GIVEN PROBLEM:
Reproduce the text of the records below word for word, leaving out the pictures.

# # # #

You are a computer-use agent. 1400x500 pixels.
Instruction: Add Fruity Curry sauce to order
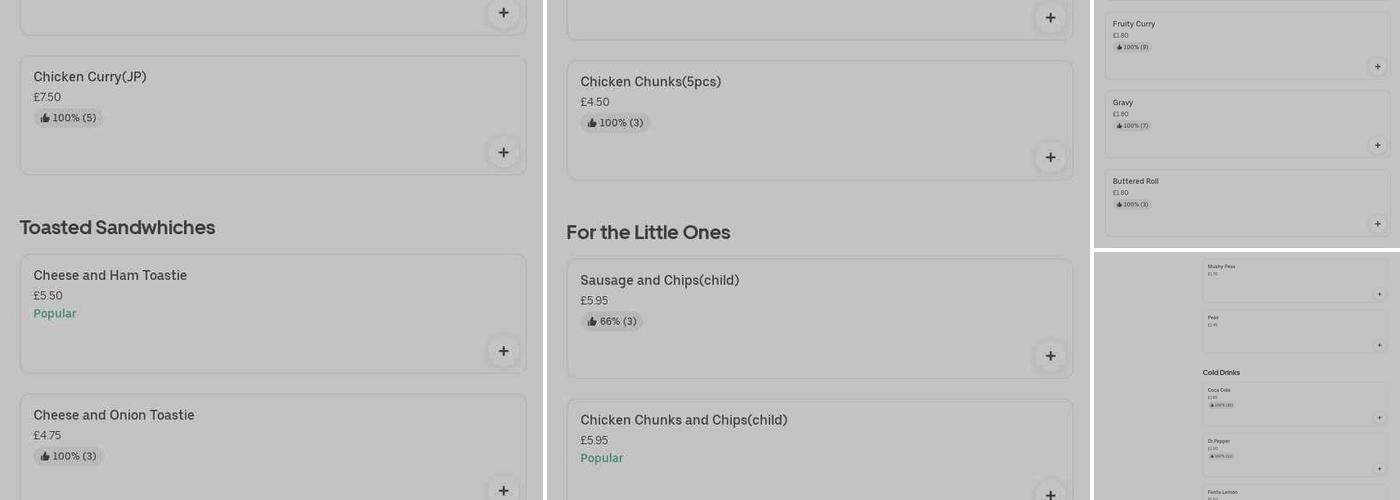(x=1377, y=67)
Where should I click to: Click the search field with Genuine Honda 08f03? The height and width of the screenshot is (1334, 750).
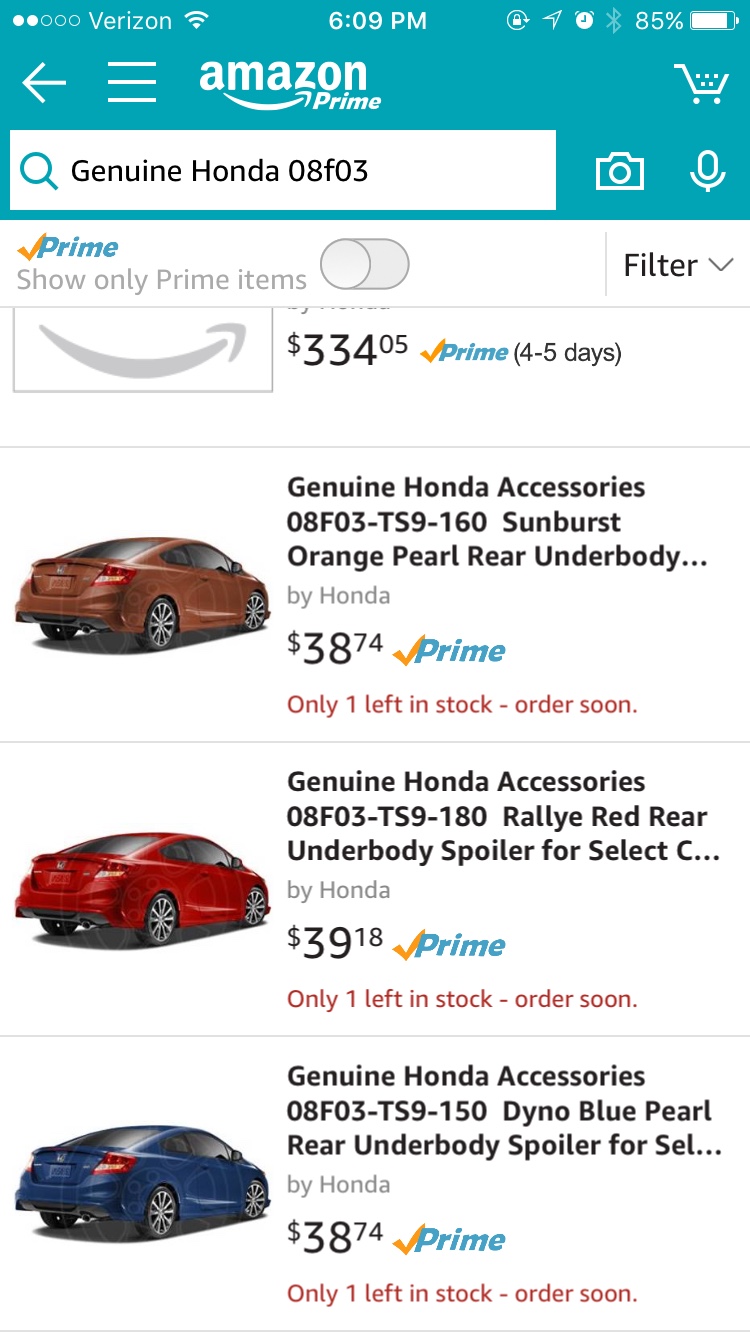(300, 171)
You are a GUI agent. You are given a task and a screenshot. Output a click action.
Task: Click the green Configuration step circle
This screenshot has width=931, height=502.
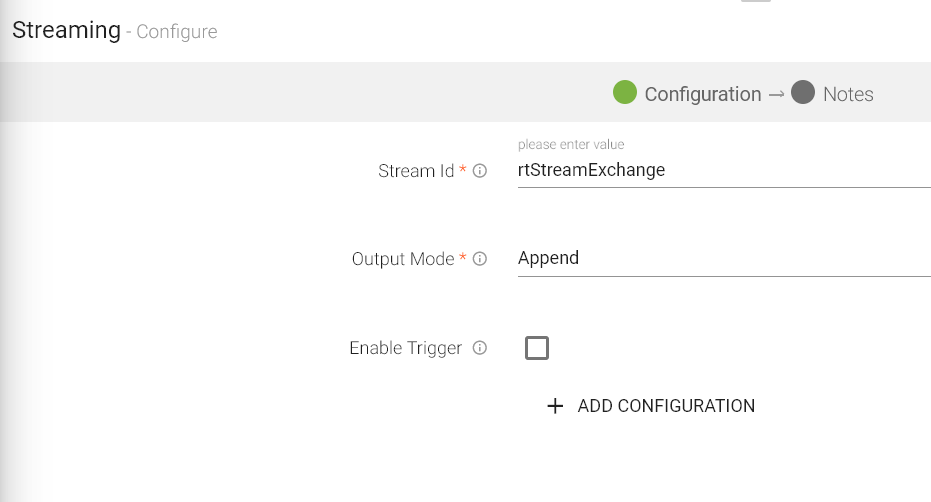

# # # #

TASK SOLUTION:
You are a computer-use agent. 1400x500 pixels.
Instruction: Add Fruity Curry sauce to order
(x=1377, y=67)
Where should I click to: Click the search field with Genuine Honda 08f03? The height and width of the screenshot is (1334, 750).
(300, 171)
You are a GUI agent. You are given a task and a screenshot. Output a click action.
Task: Click the green Configuration step circle
This screenshot has width=931, height=502.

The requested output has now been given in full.